• _TO DO_: Copy the listing below word for word, starting at the line that contains "Identify the click" and stopping after the line that contains "[menuitem] (932, 58)". Leave the pictures out of your copy.

A block of data:
____
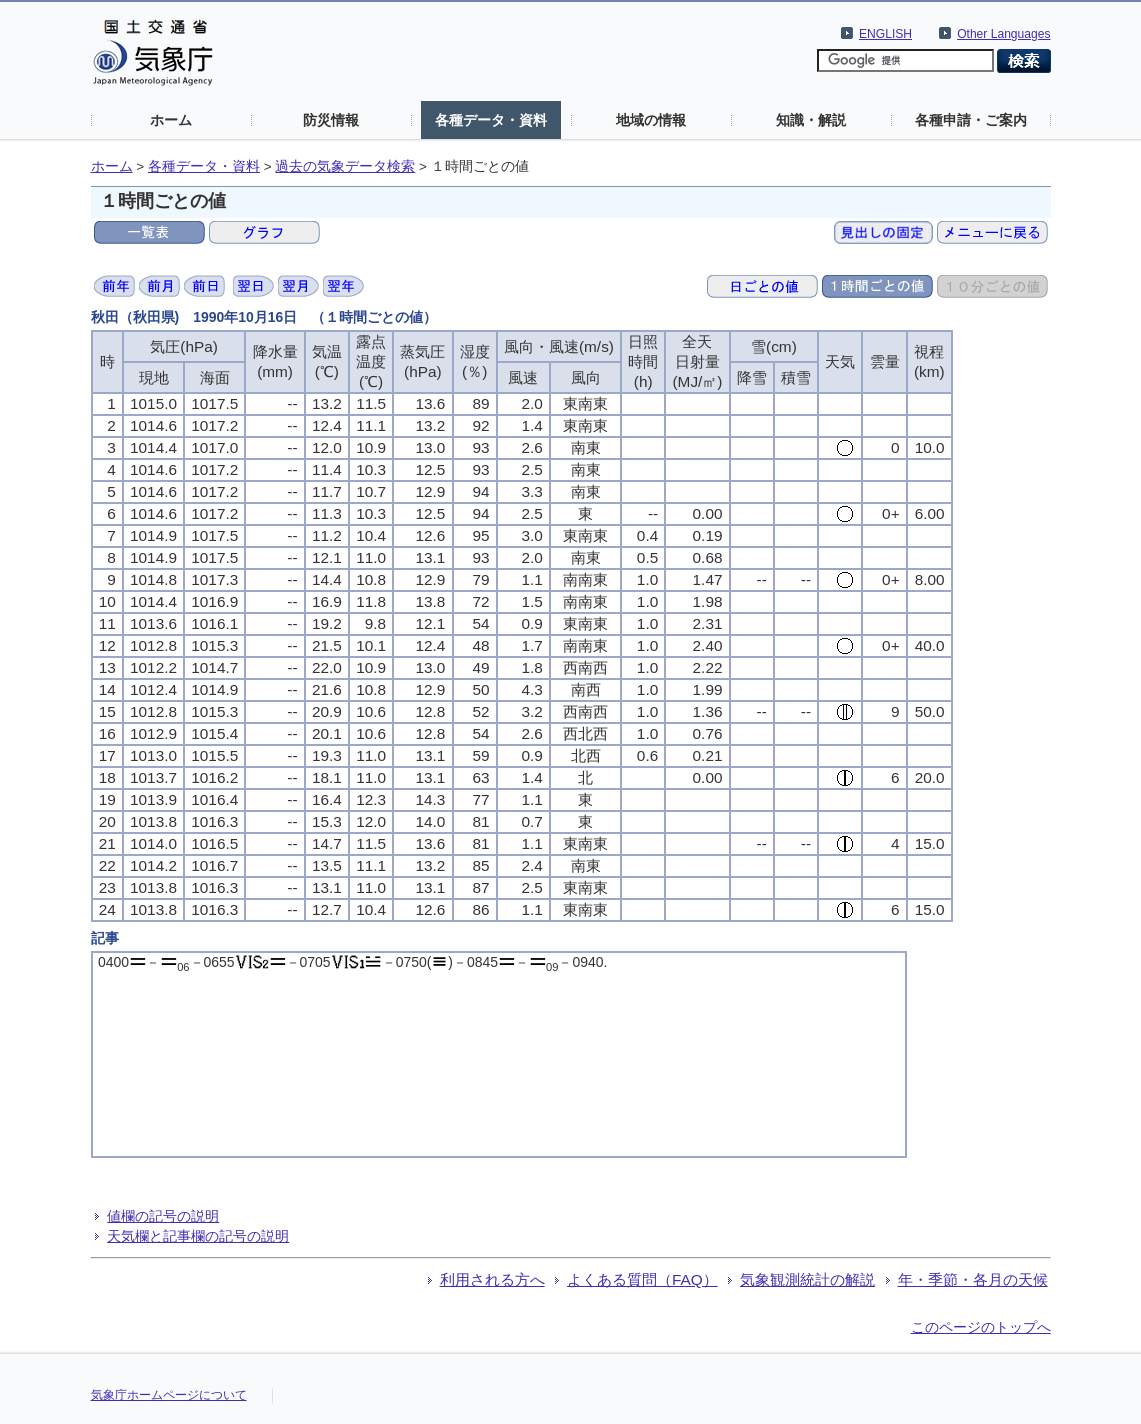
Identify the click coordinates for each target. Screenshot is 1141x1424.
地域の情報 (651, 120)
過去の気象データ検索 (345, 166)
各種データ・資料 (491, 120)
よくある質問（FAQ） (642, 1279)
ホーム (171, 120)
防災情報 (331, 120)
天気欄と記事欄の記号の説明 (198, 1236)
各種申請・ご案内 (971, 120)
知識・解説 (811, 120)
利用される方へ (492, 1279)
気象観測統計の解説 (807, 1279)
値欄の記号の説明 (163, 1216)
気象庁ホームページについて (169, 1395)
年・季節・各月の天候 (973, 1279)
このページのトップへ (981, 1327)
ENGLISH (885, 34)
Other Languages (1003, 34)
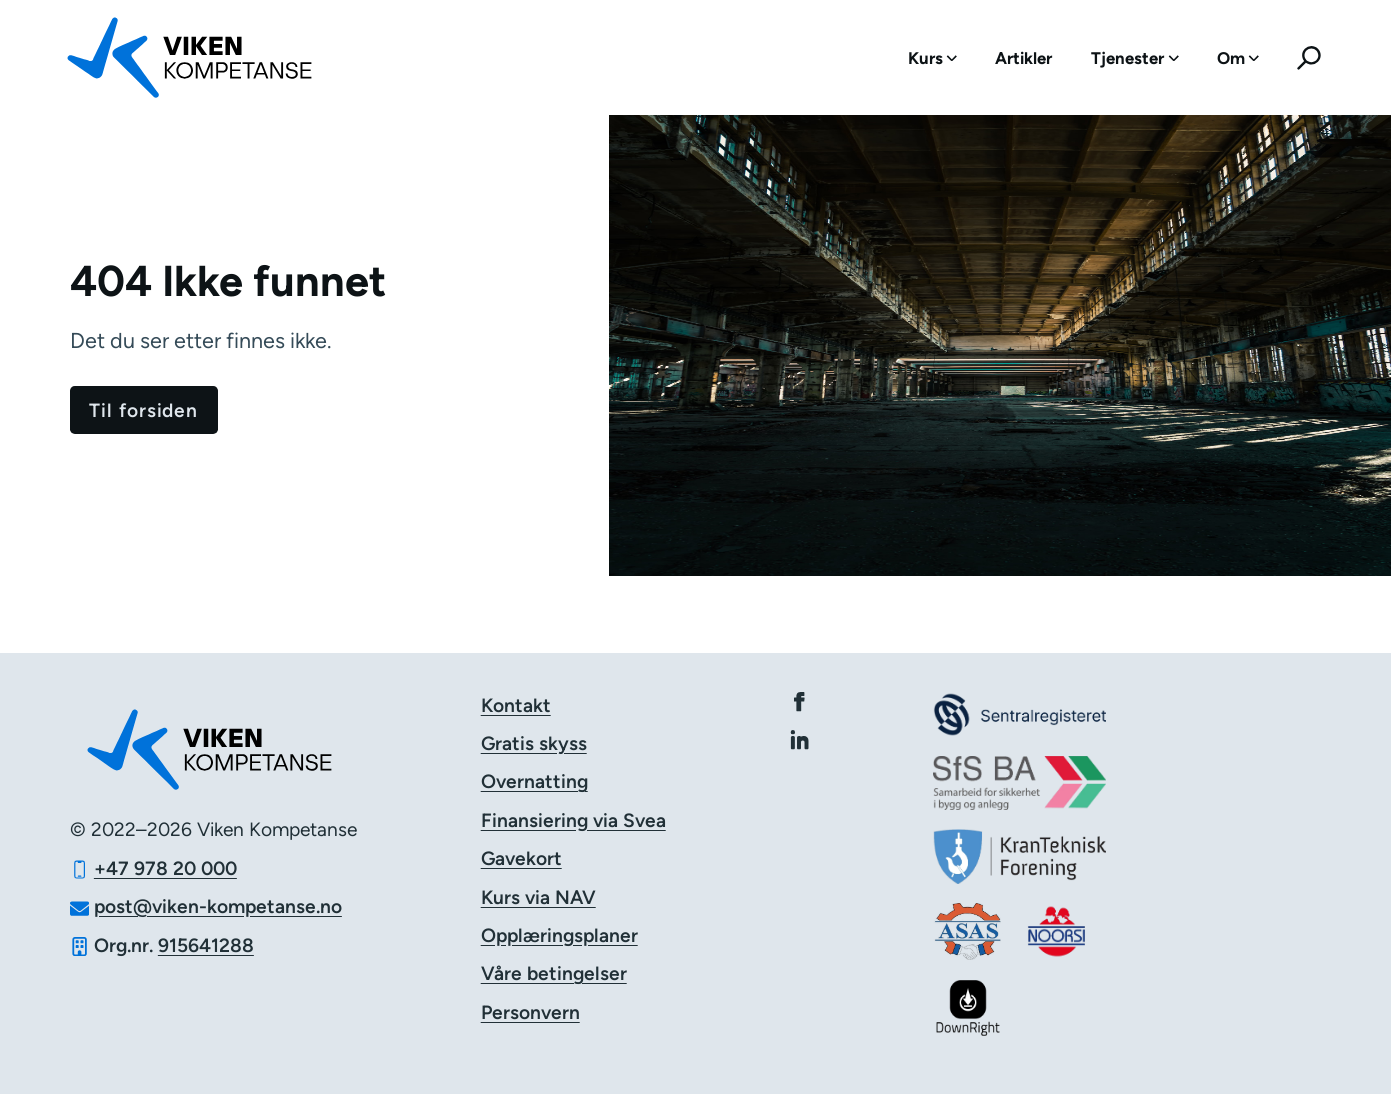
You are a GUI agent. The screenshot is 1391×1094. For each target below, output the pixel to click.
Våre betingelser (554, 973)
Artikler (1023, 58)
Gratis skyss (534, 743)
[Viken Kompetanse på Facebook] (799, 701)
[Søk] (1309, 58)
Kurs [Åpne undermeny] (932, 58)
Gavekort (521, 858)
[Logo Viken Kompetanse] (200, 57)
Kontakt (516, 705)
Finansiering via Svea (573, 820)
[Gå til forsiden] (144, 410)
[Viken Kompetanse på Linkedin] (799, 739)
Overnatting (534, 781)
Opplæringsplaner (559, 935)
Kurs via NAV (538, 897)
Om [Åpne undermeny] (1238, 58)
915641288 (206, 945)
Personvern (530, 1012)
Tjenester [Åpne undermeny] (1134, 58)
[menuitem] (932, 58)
____
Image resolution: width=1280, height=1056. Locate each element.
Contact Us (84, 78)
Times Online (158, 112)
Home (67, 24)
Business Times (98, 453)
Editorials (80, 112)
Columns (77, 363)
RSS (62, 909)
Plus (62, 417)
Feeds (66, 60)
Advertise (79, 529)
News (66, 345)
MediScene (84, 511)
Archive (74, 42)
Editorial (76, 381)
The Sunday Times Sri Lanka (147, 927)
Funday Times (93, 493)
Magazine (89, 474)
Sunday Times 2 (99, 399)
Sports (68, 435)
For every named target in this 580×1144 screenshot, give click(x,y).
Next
____
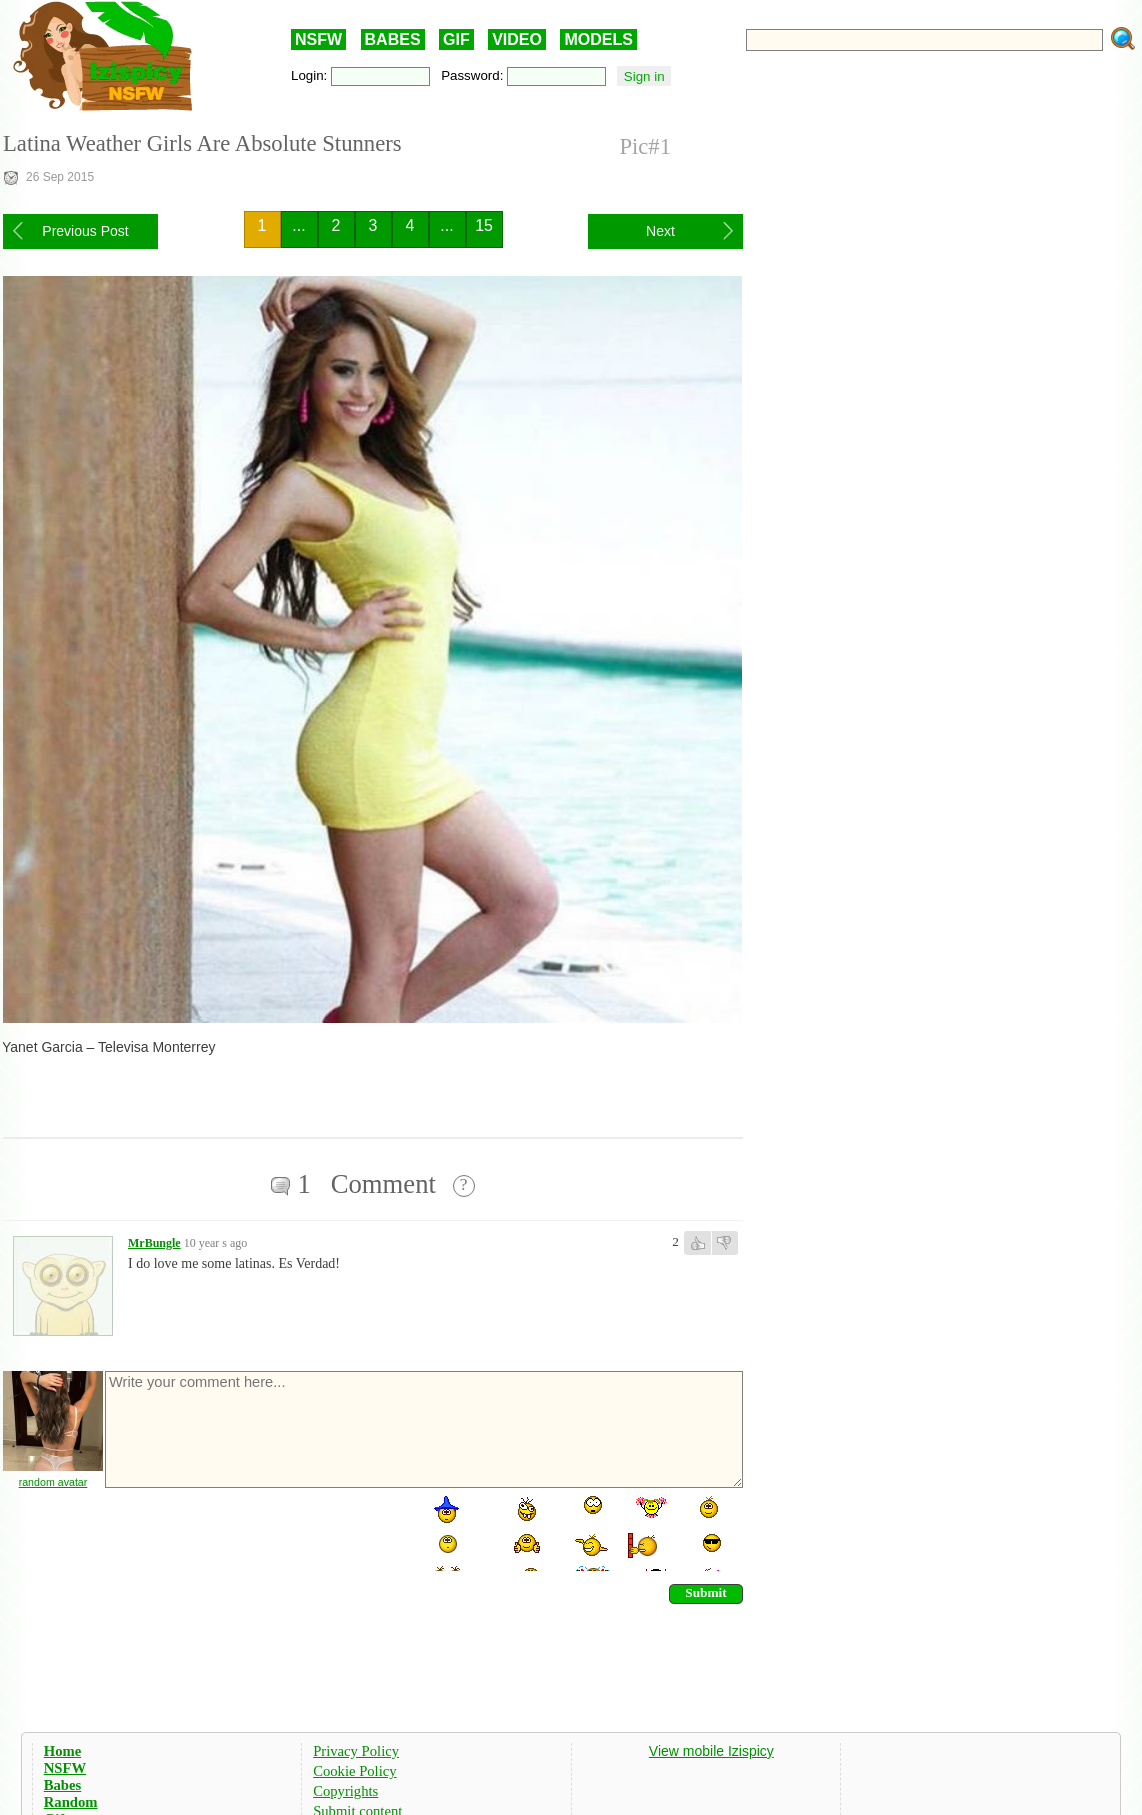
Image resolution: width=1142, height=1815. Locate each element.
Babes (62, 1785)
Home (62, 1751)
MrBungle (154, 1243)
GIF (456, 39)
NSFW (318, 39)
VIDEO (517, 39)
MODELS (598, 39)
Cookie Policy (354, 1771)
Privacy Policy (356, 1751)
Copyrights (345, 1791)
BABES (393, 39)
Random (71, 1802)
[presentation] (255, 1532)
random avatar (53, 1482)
____
• _ANSWER FOR THE TASK_:
Identify the click coordinates for each target. Screenshot is 1141x1424.
地域の情報 (651, 120)
過去の気象データ検索 (345, 166)
各種データ・資料 (491, 120)
よくある質問（FAQ） (642, 1279)
ホーム (171, 120)
防災情報 (331, 120)
天気欄と記事欄の記号の説明 (198, 1236)
各種申請・ご案内 (971, 120)
知識・解説 (811, 120)
利用される方へ (492, 1279)
気象観測統計の解説 (807, 1279)
値欄の記号の説明 (163, 1216)
気象庁ホームページについて (169, 1395)
年・季節・各月の天候 (973, 1279)
このページのトップへ (981, 1327)
ENGLISH (885, 34)
Other Languages (1003, 34)
You are a GUI agent. The screenshot is 1391×1094. For each target below, output the pixel to click.
Våre betingelser (554, 973)
Artikler (1023, 58)
Gratis skyss (534, 743)
[Viken Kompetanse på Facebook] (799, 701)
[Søk] (1309, 58)
Kurs [Åpne undermeny] (932, 58)
Gavekort (521, 858)
[Logo Viken Kompetanse] (200, 57)
Kontakt (516, 705)
Finansiering via Svea (573, 820)
[Gå til forsiden] (144, 410)
[Viken Kompetanse på Linkedin] (799, 739)
Overnatting (534, 781)
Opplæringsplaner (559, 935)
Kurs via NAV (538, 897)
Om [Åpne undermeny] (1238, 58)
915641288 (206, 945)
Personvern (530, 1012)
Tjenester [Åpne undermeny] (1134, 58)
[menuitem] (932, 58)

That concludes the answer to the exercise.